**YOUR GOAL:**
Gather every line of the records below that contains the word "Select", matching case exactly, and copy each one out in full.

(Records locating words and elements)
----
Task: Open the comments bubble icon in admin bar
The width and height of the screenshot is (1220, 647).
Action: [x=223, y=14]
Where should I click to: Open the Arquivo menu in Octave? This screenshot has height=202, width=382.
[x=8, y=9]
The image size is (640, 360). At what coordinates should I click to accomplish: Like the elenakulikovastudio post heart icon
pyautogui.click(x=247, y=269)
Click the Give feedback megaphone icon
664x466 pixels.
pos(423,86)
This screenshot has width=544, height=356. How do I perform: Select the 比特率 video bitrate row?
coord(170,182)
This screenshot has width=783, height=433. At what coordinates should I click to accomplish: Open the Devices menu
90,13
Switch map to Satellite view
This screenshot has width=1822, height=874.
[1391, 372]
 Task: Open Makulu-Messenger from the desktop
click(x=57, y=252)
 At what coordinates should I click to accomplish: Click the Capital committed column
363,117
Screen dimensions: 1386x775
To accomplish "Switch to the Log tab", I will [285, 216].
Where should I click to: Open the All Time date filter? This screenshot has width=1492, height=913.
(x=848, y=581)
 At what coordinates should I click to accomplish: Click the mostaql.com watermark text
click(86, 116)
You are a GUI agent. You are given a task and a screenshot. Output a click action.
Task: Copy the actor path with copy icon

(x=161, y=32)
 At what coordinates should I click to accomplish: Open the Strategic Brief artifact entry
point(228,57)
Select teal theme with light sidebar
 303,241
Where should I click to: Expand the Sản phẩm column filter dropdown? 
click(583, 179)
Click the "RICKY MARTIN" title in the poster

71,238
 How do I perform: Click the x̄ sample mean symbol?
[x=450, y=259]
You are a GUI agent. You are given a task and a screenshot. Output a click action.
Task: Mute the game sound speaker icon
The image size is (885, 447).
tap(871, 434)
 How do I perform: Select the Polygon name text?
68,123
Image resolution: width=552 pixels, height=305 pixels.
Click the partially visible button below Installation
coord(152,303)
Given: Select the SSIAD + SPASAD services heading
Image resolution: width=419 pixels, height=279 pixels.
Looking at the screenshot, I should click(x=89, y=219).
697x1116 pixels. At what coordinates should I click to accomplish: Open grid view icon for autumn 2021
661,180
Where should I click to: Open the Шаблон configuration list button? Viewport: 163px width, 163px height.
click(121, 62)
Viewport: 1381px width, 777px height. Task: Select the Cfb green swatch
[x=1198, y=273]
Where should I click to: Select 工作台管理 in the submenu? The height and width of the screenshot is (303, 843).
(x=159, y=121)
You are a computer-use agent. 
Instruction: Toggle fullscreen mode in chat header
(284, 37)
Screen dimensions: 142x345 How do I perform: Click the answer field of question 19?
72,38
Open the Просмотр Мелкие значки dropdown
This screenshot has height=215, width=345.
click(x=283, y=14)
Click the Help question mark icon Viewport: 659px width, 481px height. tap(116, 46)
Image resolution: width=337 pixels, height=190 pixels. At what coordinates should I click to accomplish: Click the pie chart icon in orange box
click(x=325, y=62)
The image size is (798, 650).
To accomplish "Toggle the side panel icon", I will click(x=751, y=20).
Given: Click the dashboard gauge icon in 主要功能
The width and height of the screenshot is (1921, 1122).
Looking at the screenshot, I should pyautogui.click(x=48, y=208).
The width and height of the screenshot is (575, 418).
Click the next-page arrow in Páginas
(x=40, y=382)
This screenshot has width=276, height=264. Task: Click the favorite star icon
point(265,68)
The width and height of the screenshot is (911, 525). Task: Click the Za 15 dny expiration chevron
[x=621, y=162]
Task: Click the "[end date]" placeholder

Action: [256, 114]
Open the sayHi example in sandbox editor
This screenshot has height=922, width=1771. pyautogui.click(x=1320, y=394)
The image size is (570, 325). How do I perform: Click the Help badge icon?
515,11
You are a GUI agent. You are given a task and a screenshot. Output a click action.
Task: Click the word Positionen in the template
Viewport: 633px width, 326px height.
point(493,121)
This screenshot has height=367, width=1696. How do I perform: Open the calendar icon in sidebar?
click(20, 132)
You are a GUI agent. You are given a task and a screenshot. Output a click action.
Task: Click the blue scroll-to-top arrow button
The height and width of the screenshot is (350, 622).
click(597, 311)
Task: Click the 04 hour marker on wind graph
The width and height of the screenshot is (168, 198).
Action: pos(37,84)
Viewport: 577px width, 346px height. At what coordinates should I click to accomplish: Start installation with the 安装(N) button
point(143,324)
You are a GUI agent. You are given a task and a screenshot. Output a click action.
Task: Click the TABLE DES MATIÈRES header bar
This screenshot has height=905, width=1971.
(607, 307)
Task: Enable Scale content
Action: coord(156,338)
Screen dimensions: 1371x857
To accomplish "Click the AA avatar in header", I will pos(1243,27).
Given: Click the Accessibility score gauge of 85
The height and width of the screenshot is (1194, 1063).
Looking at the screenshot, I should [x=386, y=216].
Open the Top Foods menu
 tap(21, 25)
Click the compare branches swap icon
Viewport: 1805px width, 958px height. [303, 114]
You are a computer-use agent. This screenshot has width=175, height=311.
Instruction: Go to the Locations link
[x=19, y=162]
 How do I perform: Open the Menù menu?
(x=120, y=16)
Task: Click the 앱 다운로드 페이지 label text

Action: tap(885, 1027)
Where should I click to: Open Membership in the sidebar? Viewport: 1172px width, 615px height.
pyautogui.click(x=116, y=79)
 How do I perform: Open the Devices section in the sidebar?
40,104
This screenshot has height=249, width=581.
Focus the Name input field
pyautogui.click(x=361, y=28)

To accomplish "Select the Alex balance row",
----
**RESULT FOR THIS TASK:**
This screenshot has width=544, height=356. How do I perform: Select the 比特率 video bitrate row?
Select teal theme with light sidebar
 How do I perform: Select the Polygon name text?
Given: Select the SSIAD + SPASAD services heading
Viewport: 1381px width, 777px height. Task: Select the Cfb green swatch
Where should I click to: Select 工作台管理 in the submenu? The height and width of the screenshot is (303, 843).
To accomplish "Select the Alex balance row",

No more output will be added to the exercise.